Michelin settles with 17 AGs over decptive tire advertising

By Chris Rizo | May 14, 2009

Bob Cooper (D-Tenn.)

Richard Cordray (D-Ohio)

NASHVILLE, Tenn. (Legal Newsline)- Michelin North America Inc. has reached a multistate settlement with 17 state attorneys general to resolve claims that the company falsely advertised its fuel-efficient tires, officials said Thursday.

Under the settlement, the Greenville, S.C.-based company has agreed to pay a total of $375,000 to the participating states as well as substantiate its fuel efficiency claims in ads.

"We think it is important that consumers have all the information they need to make purchasing decisions and are pleased that we were able to resolve this matter," said Tennessee Attorney General Bob Cooper, who led the investigation. "We appreciate the timely and complete cooperation of Michelin in this matter."

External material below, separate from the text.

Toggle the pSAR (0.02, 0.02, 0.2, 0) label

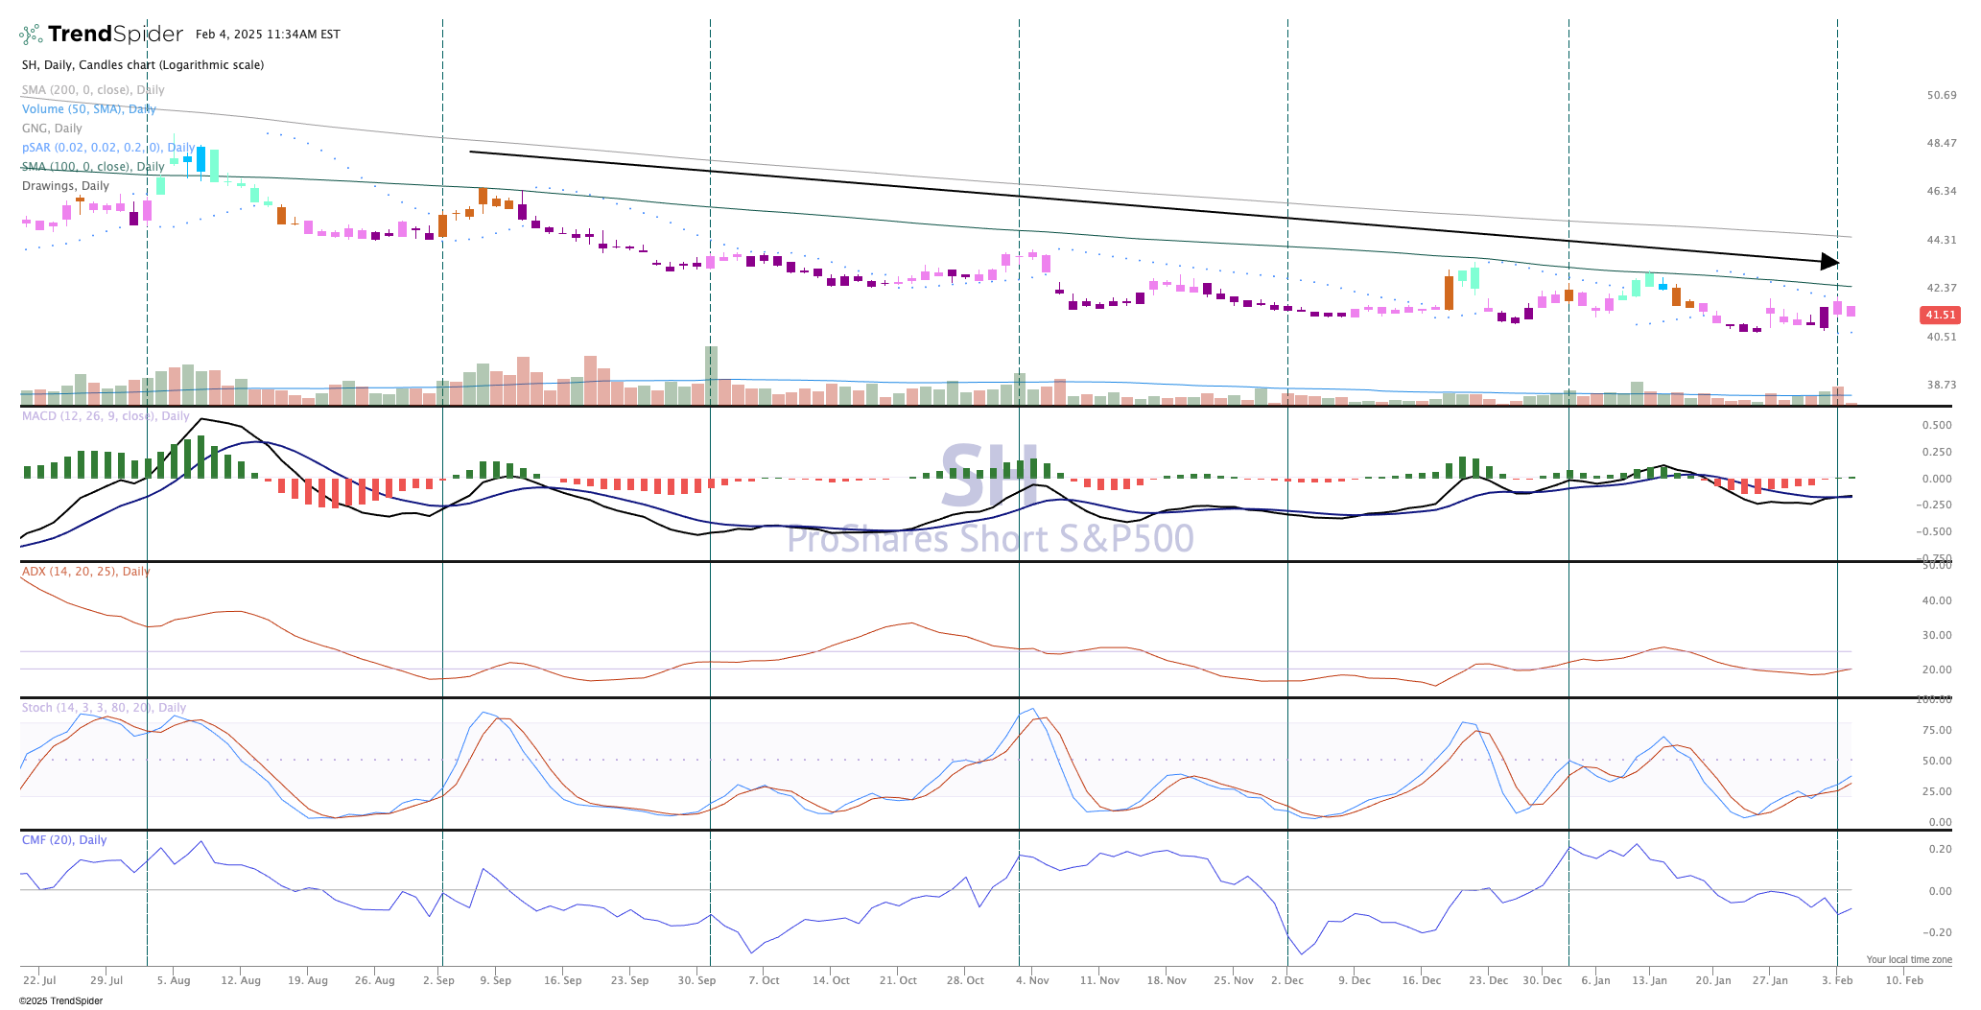(107, 148)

The attorneys general alleged that Michelin ran a national ad campaign beginning in May or June of last year that claimed consumers could save money by using Michelin's fuel-efficient tires.

In its ads, the company said such things as: "Michelin fuel-efficient, long-lasting tires help you save money," and "Michelin makes the most fuel-efficient line of tires on the road, which saves you money over the life of your tires."

The AGs said the company's claims were based solely on fuel costs and did not include other factors that might affect savings, such as initial cost of the tire or average life of the tire.

As a part of their investigation, the attorneys general said they found that Michelin tires were the most fuel-efficient tires only in 78 percent of its classes of tires.

"Consumers must be able to rely on the claims that companies make in their advertisements," Ohio Attorney General Richard Cordray, a Democrat, said in a statement. "Today's settlement with Michelin will help ensure that this happens."

In addition to Tennessee and Ohio, also a part of the settlement are: Alaska, Arizona, Delaware, Iowa, Kentucky, Massachusetts, Montana, Nevada, New Hampshire, New Mexico, North Carolina, Pennsylvania, Rhode Island, Texas and Vermont.

For its part, Michelin said in a statement that it has presented test data demonstrating a "major advantage" in rolling resistance and related fuel-efficiency compared to most tires in its competitive set.

The company said in 29 of 37 tire categories the average rolling resistance of the Michelin tires was lower than the average of all other competitive tires. In addition, the data showed that a Michelin brand tire was the most fuel efficient in the majority of tire categories.

"We fully cooperated with the AG's investigation into this matter because we support the highest level of precision in consumer communications," said Scott Clark, COO of Michelin Americas Small Tires.

"We believe that the messaging in the advertisement, as well as the substantiation behind the product claims, is accurate and factual. We will continue to promote the fuel-efficiency advantages of Michelin tires in future advertising," Clark added.